[SHORT TASK 1] In the Friday Challenge post below, list every specific year written as a four-digit number in the paragraph that begins "Understand, he hasn't dropped into our world."

Thursday, November 06, 2008

Friday Challenge: Reminder and Update

First, a reminder that the deadline for the 10/31/08 Friday Challenge is midnight Central time, tonight.

Second, I've been asked to provide a little clarification. I've been avoiding that, because I didn't want my vision to contaminate yours, but if you're still stuck, here goes. I am writing this thread of the narrative in the form of dairy diary entries —

I always confuse those two words. It must be a Wisconsin thing.

— the secret diary entries of USAF Major Clayton Thompson, the sole survivor of the Galileo mission to the Jovian system. He's returned to Earth in cryosleep, awakened to discover that he is the sole survivor and his cryo capsule apparently protected him from whatever killed the rest of the crew, and found there's something terribly wrong, as all his "spacemarks" are missing and all his radio channels are filled with nothing but static. So he's taken the lander down to the surface, to try to discover what the heck happened.

Understand, he hasn't dropped into our world from 1959. That's too simple and obvious. He's dropped into our world from a parallel universe in which the latter half of the 20th century unfolded in just exactly the way all the finest sci-fi minds of the late 1950s said it would. (Well, the non-Apocalyptic ones, anyway.) In Thompson's timeline there were permanently manned bases on the Moon by 1980, a first foothold on Mars by 1990, and while no, they did not launch the Galileo is response to uncovering an alien monolith in Tycho crater in 2001, you get the general idea. His lander, the Yeager, has nuclear-electric engines powered by a reactor the size of a trashcan, but all the avionics use vacuum tubes and the autopilot is a clacking, clanking, punchcard-programmed Burroughs electromechanical monstrosity that only through the greatest of forbearance can be called a "computer."

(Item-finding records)
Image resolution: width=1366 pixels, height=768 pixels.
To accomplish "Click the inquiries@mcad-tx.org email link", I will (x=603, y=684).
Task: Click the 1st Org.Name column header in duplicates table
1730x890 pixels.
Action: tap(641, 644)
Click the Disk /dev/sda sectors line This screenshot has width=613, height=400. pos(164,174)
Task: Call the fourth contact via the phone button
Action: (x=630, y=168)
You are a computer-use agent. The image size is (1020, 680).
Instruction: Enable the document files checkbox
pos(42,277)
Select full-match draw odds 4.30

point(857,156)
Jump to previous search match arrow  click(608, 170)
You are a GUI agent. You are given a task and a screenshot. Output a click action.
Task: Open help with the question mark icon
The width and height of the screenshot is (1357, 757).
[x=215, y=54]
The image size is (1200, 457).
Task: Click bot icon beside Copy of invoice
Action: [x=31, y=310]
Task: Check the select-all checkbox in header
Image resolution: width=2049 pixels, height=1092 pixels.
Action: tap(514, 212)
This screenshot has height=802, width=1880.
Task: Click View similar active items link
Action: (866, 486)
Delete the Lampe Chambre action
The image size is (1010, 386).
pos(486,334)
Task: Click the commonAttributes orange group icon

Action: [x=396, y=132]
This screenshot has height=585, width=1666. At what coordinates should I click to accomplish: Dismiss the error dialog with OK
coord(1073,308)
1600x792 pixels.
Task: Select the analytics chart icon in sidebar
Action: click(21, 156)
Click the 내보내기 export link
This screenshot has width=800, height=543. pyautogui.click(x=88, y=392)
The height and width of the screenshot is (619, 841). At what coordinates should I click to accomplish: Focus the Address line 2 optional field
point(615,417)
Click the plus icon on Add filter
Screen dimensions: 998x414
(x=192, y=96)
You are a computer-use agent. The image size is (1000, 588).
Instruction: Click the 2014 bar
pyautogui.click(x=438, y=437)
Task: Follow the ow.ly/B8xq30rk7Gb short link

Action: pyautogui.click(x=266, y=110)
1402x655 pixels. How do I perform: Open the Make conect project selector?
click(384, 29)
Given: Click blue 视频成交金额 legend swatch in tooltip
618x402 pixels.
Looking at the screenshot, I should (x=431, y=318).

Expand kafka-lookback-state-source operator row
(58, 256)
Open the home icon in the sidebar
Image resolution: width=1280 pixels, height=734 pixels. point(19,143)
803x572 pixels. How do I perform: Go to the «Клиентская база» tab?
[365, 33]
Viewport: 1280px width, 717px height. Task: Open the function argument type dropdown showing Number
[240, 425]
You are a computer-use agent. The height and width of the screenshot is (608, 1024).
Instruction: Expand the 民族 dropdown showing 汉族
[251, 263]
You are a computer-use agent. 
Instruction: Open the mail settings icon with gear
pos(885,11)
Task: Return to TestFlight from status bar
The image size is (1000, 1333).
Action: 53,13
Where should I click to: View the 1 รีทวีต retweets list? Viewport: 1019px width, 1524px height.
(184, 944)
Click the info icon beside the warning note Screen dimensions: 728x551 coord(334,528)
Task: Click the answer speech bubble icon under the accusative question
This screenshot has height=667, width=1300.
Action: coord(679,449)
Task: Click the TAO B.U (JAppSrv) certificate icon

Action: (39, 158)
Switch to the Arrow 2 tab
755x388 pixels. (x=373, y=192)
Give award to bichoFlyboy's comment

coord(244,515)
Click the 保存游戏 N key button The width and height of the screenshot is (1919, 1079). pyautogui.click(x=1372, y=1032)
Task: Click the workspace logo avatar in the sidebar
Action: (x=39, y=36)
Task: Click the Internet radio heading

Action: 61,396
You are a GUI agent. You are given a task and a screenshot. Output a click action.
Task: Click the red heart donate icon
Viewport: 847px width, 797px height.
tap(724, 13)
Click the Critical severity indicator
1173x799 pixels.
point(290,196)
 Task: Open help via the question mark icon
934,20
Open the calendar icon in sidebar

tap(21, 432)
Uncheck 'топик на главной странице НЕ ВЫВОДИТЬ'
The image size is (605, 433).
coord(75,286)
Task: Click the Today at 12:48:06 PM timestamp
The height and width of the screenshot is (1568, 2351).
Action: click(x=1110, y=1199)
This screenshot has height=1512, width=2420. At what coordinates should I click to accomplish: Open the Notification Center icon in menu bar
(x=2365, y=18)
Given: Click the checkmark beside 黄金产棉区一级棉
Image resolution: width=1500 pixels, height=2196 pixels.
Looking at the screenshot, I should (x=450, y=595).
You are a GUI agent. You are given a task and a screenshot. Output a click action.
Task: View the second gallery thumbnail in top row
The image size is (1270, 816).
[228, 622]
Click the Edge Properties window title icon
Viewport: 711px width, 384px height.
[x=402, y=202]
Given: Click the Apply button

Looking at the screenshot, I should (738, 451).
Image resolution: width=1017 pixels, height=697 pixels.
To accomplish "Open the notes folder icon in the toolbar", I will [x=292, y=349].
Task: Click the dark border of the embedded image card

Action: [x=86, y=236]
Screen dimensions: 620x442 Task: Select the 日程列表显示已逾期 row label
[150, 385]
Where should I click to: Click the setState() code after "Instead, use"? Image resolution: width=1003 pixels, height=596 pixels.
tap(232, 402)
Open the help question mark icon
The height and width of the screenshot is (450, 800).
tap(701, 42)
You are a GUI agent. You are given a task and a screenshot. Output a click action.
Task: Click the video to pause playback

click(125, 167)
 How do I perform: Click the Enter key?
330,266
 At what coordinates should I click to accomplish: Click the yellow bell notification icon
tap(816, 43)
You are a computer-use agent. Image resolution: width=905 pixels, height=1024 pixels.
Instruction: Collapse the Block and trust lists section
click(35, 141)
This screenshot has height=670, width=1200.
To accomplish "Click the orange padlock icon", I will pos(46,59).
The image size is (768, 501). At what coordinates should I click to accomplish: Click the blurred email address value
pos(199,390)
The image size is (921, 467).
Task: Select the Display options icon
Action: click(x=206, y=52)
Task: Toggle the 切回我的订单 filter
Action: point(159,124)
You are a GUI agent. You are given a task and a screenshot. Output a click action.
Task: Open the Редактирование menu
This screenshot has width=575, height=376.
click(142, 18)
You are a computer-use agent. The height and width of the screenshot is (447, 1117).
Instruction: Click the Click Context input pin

[SHORT TASK 2] Write out the lines of the records from the line with "Task: Return to TestFlight from status bar" through the line with "755x388 pixels. (x=373, y=192)", both included, character for character.

[COMPLETE ANSWER 1] 1959, 1980, 1990, 2001

[COMPLETE ANSWER 2]
Task: Return to TestFlight from status bar
The image size is (1000, 1333).
Action: 53,13
Where should I click to: View the 1 รีทวีต retweets list? Viewport: 1019px width, 1524px height.
(184, 944)
Click the info icon beside the warning note Screen dimensions: 728x551 coord(334,528)
Task: Click the answer speech bubble icon under the accusative question
This screenshot has height=667, width=1300.
Action: coord(679,449)
Task: Click the TAO B.U (JAppSrv) certificate icon

Action: (39, 158)
Switch to the Arrow 2 tab
755x388 pixels. (x=373, y=192)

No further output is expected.